*** Passage for review Section Begins ***
From award-winning Toronto-based poet Doyali Islam comes a second collection of poems that investigates rupture and resilience.
GRIFFIN POETRY PRIZE FINALIST
PAT LOWTHER MEMORIAL AWARD FINALIST
TRILLIUM BOOK AWARD FOR POETRY FINALIST
How does one inhabit a world in which “the moon / & the drone hang in the same sky”? How can one be at home in one’s own body in the presence of suspected autoimmune illness, chronic/recurrent pain, and a society that bears down with a particular construct of normal female sexual experience? What might a daughter salvage within a fraught relationship with a cancer-stricken father? Uncannily at ease with both high lyricism and formal innovation and invention, these poems are unafraid to lift up and investigate burdens and ruptures of all kinds–psychic, social, cultural, physical, and political.
*** Passage for review Section Ends ***
Exercise brief => According to the description of the poetry collection, which three awards was the book a finalist for? The records have no connection to the text.
*** Source data Section Begins ***
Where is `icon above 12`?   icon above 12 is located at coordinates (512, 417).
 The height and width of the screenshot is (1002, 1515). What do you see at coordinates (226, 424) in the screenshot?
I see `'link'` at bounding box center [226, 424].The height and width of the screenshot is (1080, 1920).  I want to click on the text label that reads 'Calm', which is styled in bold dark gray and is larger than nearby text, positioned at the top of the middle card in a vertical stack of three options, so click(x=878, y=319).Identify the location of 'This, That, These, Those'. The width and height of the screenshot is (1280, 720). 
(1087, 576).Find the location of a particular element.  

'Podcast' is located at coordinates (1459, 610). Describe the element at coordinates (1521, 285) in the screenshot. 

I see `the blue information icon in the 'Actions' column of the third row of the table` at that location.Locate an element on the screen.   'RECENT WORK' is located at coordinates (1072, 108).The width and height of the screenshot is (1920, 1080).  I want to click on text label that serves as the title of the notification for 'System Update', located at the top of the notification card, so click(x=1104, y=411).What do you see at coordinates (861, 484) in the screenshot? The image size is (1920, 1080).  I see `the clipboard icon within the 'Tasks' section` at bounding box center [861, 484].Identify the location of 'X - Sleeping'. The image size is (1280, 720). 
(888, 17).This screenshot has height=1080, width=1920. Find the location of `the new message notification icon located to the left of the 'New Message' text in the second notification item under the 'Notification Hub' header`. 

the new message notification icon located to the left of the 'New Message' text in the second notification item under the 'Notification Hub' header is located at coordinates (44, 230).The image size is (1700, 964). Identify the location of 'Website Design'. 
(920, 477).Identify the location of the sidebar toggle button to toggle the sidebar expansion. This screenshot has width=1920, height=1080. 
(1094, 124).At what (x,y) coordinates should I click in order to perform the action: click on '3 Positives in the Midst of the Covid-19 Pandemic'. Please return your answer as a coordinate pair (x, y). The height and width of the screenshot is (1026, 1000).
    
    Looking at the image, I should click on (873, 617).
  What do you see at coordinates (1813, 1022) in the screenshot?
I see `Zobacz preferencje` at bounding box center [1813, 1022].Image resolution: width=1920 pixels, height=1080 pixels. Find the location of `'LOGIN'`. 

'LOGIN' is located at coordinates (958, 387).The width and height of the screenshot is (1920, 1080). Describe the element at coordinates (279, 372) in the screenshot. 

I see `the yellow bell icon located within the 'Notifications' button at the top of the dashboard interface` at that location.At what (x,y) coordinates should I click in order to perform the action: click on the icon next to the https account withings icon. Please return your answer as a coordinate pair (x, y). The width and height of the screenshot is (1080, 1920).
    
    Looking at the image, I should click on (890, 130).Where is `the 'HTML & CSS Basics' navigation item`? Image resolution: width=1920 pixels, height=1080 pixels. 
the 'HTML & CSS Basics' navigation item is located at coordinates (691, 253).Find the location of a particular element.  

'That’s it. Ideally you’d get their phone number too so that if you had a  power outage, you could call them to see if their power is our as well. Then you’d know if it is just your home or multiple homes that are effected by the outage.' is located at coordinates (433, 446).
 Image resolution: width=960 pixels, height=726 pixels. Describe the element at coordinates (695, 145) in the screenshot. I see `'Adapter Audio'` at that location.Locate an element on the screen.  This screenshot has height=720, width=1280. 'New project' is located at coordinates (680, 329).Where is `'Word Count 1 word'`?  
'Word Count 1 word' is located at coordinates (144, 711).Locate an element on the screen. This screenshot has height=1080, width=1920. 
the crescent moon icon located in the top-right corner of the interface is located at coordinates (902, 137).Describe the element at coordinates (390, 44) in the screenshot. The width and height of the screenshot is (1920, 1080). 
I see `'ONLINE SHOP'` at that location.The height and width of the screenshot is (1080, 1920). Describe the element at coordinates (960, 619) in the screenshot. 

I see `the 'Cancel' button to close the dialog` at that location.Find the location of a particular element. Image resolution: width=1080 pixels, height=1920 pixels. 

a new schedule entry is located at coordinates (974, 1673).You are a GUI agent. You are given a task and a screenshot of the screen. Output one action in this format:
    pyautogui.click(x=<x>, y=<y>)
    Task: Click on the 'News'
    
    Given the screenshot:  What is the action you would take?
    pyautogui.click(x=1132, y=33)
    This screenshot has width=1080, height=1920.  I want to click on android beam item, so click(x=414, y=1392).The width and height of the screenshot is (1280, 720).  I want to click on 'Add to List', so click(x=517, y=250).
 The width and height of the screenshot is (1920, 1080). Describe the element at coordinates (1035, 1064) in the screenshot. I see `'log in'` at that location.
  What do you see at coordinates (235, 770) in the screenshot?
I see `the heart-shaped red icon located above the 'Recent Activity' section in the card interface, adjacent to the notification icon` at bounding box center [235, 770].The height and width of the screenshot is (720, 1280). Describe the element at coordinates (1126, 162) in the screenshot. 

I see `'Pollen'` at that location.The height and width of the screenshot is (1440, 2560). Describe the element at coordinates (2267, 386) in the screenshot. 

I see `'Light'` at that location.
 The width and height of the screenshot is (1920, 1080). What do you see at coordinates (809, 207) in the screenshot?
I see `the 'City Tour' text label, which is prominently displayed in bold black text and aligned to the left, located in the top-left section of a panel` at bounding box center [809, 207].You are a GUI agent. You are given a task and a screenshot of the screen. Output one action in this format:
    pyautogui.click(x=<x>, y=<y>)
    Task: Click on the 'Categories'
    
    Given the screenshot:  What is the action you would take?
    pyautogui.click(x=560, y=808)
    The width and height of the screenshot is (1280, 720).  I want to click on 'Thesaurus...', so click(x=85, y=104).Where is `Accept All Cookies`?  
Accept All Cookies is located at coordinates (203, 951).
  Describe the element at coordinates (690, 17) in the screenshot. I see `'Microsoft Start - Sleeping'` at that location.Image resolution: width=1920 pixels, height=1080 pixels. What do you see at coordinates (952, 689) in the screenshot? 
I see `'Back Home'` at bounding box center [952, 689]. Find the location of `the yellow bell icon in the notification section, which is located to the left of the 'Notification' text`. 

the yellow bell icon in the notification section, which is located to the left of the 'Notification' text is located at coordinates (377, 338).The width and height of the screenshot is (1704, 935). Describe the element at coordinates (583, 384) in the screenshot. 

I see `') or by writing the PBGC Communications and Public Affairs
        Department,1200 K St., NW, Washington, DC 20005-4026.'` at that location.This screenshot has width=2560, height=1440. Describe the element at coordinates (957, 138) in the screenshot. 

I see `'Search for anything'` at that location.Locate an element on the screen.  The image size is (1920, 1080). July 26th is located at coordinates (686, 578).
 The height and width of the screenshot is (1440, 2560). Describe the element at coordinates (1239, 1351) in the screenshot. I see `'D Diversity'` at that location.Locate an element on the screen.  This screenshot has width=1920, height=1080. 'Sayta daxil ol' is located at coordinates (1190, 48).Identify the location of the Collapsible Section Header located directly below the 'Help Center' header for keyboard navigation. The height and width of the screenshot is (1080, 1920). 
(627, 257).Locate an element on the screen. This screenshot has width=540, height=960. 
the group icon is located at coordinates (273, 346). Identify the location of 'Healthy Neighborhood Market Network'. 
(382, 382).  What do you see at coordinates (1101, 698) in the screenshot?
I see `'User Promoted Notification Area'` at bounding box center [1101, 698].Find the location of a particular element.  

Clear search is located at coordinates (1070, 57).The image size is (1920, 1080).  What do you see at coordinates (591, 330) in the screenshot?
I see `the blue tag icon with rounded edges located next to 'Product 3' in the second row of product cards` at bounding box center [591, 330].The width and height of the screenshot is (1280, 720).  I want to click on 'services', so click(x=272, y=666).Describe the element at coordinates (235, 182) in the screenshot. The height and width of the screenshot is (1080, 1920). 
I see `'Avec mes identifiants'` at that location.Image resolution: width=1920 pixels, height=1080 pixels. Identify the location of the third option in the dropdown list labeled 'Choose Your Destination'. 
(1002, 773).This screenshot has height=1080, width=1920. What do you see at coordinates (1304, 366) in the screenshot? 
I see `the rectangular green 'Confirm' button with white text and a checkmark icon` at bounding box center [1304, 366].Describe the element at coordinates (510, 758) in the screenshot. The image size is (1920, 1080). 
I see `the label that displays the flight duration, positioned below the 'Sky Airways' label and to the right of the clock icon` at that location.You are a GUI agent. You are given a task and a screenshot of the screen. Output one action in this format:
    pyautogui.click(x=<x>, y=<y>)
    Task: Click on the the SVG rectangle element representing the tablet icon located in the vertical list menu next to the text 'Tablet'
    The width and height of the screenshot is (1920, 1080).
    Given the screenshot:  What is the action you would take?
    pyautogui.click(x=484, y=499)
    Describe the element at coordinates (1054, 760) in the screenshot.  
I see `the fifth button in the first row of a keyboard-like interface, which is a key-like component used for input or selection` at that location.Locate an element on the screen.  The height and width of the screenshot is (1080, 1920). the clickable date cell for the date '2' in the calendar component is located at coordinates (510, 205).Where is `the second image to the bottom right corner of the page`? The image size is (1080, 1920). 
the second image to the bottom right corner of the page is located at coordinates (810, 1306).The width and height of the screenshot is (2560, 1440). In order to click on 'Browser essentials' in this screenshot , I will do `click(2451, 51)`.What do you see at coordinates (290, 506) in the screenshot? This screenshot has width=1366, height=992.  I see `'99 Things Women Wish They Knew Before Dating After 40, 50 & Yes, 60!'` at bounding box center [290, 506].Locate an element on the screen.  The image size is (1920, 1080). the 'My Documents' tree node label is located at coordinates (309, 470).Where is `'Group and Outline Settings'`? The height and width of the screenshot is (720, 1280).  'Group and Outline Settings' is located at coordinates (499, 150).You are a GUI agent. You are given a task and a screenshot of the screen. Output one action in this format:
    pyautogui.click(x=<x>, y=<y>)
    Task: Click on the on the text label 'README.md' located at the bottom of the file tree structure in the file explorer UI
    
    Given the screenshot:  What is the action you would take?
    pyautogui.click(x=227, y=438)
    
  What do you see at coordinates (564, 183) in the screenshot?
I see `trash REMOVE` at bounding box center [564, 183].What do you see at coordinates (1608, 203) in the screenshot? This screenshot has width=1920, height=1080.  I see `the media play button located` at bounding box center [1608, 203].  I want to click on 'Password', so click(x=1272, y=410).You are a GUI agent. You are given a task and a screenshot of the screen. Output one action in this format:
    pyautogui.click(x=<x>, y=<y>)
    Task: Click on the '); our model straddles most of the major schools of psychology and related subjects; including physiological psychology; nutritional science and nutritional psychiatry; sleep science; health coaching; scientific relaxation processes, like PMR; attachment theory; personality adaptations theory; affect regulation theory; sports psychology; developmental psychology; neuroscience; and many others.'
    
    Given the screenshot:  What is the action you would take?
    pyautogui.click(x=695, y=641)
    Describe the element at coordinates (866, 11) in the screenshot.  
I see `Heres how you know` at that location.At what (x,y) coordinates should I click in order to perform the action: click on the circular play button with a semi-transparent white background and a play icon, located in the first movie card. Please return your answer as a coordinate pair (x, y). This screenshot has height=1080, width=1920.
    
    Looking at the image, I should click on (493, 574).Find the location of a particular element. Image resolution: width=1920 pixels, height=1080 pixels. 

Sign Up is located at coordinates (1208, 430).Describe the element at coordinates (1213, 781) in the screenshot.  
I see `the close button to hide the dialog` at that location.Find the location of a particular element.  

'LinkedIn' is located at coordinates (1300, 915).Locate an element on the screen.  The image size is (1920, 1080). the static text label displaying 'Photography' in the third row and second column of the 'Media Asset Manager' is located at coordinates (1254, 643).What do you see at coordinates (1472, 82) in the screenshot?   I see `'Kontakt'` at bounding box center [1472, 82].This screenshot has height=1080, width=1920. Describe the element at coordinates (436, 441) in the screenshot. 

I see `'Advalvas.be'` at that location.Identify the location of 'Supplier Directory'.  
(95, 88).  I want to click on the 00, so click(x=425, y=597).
*** Source data Section Ends ***
Written solution => The Griffin Poetry Prize, the Pat Lowther Memorial Award, and the Trillium Book Award for Poetry.